Background With the identification of increasing molecular markers, acute myeloid leukemia (AML) patients in the adverse risk group constitute a growing proportion of the overall AML population according to the 2022 European LeukemiaNet genetic risk stratification. However, these patients who received intensive chemotherapy (IC) had lower complete remission (CR) rate and more dismal outcomes than those in favorable and intermediate risk groups. Therefore, new induction regimens are urgently needed to improve remission rates in the adverse risk group.

Method This prospective, single-armed, multi-center cohort study (ChiCTR2400083301) was conducted in newly diagnosed AML adults in adverse risk group, who were eligible for intensive chemotherapy. We intenteded to enrolled 38 patients (pts) who would receive venetoclax (VEN) combined with decitabine (DEC), cytarabine (Ara-C), aclacinomycin (Acla) and granulocyte colony-stimulating factor (G-CSF) (DCAG). VEN was orally taken 100mg on day 1,200mg on day 2 and 400mg on days 3 to 12. The details of DCAG were as follows: DEC 20mg/m² on day 1 to 5, Ara-C 10mg/m² q12h on day 6 to 12, Acla 10mg on day 6 to 10, and G-CSF 5ug/kg on day 6 to 12, which was adjusted according to the white blood cell count. The primary endpoint was response rate.

Results: Between October 2023 to April 2025, 40 patients (pts) were enrolled in this study. The median follow-up time was 6 (2.4-20.8) months.

The median age was 54 (21-72) years, in which 72.5% (29/40) pts were less than 60 years, and 57.5% (23/40) pts were male. There were 12.5% (5/40) pts with preceding hematological disease, and 5% (2/40) pts with malignant tumor treatment. In total, 47.5% (19/40) pts had myelodysplasia-related (MR) gene mutation, 22.5% (9/40) pts with KMT2A-rearranged, 12.5% (5/40) pts with mutated TP53and complex karyotype (CK), 7.5% (3/40) pts with CK, 5.0% (2/40) with DEK::NUP214,1 pts with NUP98::TOP1, and 1 pts with t (3;3). After one cycle of induction, overall response was 80.0% (32/40). CR/CR with incomplete blood count recovery (CRi) rate was 70.0% (28/40). Partial remission (PR) rate was 7.5% (3/40)，and 1 pts achieved morphologic leukemia free state (MLFS). None of them died during the induction. The median time of achieving response was 1.5 (0.7-3.2) months. The response rate in MR gene mutation group was 94.7% (18/19), including 1 pts achieved PR and 1 pts MLFS. In KMT2A-rearranged group, 55.6% (5/9) pts and 22.2%(2/9) pts achieved CR/CRi and PR. Three (60%) of 5 pts with mutated TP53 and CK achieved CR. Four (57.1%) out of the left 7 pts achieved CR. Measurable residual disease (MRD) of multi-parameter flow cytometry (MFC) in 50.0% (16/32) pts achieved negativity. No response (NR) rate was 20% (8/40). After 5.1(3.2-7.0) months, 18.8% (6/32) pts relapsed. Six (15%) pts died. In total, 60.0% (24/40) pts underwent allogeneic hematopoietic stem cell transplantation (allo-HSCT). Among them, 87.5% (21/24) pts were allo-HSCT after the first response, and 3 with salvaged allo-HSCT. The median time from receiving response to allo-HSCT was 2.9 (1.9-6.3) months.

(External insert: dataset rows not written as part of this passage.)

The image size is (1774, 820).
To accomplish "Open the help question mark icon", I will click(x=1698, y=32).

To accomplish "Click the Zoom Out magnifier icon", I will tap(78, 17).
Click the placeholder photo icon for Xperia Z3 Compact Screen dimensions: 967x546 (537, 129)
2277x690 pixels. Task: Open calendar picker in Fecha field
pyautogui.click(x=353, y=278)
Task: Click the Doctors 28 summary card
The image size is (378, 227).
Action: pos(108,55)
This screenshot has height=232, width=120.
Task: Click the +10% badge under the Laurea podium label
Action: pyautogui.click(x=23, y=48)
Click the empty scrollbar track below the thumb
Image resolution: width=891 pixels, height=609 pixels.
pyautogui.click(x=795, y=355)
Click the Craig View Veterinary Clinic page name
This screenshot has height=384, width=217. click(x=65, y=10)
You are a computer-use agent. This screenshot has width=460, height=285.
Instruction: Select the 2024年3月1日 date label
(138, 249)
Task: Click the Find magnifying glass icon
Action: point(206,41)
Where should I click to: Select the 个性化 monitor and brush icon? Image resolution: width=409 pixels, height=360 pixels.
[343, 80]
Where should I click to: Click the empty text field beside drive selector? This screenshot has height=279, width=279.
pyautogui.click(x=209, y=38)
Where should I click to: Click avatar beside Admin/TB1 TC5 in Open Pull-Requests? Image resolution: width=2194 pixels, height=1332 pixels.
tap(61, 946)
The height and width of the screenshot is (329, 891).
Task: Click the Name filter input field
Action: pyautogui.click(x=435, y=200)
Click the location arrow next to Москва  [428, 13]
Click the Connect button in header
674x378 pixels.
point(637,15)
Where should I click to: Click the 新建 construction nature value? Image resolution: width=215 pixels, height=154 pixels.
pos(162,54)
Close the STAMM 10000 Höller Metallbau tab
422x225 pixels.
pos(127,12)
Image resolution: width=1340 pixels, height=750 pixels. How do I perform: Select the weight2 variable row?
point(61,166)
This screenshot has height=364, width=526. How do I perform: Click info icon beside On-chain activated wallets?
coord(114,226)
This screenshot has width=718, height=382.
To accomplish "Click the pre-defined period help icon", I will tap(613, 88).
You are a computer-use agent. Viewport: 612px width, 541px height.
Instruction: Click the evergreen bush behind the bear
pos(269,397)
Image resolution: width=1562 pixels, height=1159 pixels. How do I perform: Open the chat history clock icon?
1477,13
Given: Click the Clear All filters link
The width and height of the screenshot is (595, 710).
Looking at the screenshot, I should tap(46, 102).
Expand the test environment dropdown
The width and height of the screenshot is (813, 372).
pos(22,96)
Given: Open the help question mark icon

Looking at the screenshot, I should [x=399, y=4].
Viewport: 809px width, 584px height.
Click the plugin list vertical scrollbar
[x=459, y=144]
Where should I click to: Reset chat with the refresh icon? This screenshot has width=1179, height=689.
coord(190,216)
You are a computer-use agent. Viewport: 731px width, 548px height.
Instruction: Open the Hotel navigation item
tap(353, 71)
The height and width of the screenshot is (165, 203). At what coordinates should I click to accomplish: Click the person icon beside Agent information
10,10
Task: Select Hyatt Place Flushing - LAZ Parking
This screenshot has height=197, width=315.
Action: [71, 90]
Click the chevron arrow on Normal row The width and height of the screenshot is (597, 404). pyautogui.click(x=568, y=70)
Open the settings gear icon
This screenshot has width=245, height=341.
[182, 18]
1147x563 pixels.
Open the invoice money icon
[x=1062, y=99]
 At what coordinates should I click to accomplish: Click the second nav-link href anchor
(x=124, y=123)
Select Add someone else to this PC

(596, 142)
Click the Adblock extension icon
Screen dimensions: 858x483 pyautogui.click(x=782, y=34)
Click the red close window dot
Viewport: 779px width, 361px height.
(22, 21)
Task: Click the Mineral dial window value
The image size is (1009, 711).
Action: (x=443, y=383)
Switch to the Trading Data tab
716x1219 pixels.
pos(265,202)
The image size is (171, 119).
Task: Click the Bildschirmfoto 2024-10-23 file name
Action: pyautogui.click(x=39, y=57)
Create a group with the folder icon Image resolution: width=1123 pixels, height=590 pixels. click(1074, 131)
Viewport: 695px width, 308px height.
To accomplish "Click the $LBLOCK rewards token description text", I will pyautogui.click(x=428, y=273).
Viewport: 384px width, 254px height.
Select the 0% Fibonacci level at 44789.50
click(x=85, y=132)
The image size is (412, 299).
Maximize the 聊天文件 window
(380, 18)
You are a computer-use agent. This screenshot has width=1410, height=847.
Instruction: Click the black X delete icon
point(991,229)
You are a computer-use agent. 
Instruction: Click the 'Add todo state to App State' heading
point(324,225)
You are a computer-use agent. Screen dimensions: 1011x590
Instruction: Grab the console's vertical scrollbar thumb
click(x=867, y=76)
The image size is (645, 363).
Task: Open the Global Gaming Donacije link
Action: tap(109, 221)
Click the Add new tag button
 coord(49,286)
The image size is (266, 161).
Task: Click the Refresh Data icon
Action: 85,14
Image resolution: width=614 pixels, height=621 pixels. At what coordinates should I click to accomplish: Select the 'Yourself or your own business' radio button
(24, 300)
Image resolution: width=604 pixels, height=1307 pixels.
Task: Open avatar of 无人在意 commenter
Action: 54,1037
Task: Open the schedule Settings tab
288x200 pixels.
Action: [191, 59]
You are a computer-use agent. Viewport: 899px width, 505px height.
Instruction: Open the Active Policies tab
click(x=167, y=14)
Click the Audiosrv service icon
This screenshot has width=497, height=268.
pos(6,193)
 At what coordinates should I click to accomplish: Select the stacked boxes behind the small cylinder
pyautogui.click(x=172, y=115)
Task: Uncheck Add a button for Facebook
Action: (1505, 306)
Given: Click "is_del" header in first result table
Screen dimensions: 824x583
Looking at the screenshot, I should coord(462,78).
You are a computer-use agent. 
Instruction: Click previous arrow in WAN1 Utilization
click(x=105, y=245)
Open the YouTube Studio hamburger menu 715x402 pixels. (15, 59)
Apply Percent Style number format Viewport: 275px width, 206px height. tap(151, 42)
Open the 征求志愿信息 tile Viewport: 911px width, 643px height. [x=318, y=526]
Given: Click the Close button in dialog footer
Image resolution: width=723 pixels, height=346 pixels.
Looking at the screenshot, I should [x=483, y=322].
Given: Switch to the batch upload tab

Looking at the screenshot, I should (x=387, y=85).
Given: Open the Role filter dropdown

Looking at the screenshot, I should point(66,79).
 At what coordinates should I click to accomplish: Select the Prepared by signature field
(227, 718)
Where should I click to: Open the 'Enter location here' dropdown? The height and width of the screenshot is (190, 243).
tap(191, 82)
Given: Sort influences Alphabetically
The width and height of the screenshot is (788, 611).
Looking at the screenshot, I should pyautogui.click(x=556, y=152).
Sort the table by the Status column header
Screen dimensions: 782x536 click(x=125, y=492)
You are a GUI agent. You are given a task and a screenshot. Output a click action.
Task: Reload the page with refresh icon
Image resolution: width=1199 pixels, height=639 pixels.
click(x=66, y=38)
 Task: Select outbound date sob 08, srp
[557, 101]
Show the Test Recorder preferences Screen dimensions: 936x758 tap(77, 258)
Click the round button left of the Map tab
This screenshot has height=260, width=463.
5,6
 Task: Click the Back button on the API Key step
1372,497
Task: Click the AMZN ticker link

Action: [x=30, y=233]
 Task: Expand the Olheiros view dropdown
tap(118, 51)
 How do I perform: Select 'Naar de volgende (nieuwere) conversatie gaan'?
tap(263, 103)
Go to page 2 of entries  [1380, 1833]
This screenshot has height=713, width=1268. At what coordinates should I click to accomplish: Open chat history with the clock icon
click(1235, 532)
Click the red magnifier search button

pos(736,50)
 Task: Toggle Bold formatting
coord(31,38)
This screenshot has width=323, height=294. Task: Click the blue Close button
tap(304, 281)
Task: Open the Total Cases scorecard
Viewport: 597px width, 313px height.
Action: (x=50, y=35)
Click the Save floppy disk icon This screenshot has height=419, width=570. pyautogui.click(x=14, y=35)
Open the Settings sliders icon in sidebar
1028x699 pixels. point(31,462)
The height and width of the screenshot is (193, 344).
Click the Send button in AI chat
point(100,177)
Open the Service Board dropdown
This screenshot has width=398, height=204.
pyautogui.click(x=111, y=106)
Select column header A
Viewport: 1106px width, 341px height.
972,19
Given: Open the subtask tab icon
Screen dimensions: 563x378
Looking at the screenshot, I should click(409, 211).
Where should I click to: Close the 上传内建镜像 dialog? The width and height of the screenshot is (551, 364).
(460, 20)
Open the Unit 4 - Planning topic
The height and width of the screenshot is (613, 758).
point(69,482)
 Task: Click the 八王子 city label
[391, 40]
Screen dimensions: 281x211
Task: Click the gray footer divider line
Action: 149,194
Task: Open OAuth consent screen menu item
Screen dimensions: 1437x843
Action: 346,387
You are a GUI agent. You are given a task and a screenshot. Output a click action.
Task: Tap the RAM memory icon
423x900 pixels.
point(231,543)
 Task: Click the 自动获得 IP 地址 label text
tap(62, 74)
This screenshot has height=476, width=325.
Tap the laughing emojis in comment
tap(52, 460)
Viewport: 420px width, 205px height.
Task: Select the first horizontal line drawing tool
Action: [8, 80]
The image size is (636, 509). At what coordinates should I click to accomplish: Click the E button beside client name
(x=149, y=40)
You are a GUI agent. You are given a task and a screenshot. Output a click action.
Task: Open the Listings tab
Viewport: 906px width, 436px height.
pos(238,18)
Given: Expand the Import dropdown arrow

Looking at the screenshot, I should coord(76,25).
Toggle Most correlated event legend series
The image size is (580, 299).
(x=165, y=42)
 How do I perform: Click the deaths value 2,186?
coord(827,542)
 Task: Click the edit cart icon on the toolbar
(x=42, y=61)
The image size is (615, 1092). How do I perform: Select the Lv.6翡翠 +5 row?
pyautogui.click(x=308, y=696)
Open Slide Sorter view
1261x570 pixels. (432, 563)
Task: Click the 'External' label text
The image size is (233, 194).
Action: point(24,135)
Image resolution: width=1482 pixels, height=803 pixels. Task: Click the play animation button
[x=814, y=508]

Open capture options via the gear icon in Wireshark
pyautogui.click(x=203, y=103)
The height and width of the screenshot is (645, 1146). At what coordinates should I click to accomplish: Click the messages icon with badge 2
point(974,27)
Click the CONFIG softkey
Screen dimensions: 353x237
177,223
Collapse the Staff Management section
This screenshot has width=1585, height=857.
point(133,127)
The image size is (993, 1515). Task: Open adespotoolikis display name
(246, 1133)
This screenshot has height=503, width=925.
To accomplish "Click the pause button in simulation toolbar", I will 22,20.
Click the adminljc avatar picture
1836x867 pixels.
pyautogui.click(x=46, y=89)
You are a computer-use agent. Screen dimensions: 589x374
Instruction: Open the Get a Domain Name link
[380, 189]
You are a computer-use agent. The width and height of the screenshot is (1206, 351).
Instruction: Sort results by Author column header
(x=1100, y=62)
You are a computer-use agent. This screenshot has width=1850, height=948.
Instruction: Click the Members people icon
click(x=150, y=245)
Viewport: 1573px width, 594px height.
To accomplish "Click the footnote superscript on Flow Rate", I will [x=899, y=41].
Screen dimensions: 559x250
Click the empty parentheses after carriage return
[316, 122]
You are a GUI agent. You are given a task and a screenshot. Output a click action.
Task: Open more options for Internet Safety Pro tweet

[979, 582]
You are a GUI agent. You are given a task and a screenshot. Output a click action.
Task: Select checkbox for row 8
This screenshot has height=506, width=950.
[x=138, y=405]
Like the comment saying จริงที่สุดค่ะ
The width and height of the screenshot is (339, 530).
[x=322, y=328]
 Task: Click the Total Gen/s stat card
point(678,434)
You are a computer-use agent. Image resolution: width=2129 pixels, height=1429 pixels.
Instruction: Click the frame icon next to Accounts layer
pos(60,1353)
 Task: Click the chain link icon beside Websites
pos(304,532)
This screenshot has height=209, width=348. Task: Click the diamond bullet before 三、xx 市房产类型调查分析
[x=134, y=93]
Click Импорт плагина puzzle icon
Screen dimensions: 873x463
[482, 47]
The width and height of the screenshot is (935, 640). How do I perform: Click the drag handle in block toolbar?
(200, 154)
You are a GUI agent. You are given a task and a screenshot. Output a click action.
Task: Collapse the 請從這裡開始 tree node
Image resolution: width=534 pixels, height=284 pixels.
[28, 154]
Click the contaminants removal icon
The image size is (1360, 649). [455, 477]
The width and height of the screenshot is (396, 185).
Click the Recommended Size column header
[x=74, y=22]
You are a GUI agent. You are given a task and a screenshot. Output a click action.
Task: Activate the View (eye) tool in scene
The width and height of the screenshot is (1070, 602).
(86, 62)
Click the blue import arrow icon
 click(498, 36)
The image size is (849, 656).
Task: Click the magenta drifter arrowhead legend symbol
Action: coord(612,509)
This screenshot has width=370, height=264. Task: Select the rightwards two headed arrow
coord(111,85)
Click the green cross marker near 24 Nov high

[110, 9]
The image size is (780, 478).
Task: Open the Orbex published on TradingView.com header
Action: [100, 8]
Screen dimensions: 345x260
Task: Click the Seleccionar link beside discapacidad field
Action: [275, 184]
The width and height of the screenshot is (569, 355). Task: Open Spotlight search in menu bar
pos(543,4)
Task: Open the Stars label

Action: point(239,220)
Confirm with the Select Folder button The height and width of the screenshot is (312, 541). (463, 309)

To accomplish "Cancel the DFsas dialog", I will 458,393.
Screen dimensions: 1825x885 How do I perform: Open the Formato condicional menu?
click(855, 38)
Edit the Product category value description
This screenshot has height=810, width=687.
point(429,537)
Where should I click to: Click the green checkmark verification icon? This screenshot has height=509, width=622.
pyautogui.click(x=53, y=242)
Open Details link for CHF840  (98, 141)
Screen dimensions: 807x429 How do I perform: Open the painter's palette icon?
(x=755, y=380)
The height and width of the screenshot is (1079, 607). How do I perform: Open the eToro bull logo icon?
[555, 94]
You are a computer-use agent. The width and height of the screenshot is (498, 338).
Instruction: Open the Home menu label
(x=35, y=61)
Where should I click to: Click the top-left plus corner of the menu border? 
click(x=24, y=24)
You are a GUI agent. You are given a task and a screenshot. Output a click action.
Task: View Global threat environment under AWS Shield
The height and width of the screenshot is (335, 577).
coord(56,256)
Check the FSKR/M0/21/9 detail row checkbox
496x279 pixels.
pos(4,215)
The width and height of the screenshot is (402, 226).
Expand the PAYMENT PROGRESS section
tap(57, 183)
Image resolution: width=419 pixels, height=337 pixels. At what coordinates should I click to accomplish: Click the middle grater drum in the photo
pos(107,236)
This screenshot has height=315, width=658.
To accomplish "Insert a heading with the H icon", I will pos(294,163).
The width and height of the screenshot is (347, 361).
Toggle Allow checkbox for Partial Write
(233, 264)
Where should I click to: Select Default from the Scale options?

Both of the median relapse free survival (RFS) and overall survival (OS) did not reach, with estimated 1-year RFS rate of 66.6% (95%CI, 45.6-87.6), and OS rate of 80.6% (95%CI, 65.7-95.5) respectively. Patients who underwent allo-HSCT had higher RFS rate (estimated 1-year, 38.6% vs. 78.0%, p=0.022) and OS (estimated 1-year, 46.8% vs. 95.7%，p=0.002). In MR gene mutation group, 63.2% (12/19) pts received allo-HSCT and estimated 1-year RFS and OS compared with chemotherapy were 55.6% vs.88.9%(p=0.090%) and 100% vs.71.4% (p=0.054) respectively. In 5 pts with mutated TP53 and CK, 2 pts underwent allo-HSCT is still alive at 13.9 and 16.1 months, 2 pts with NR were lost at 2.5 and 4.7 months, and 1 pts with CR is preparing for allo-HSCT with a OS of 4.0 months without relapse.

Conclusion VEN combined with DCAG regimen was effective and well-tolerated in newly diagnosed adverse risk AML when used as induction therapy, which could provide more opportunity to adverse risk AML pts in remission with allo-HSCT to improve survival.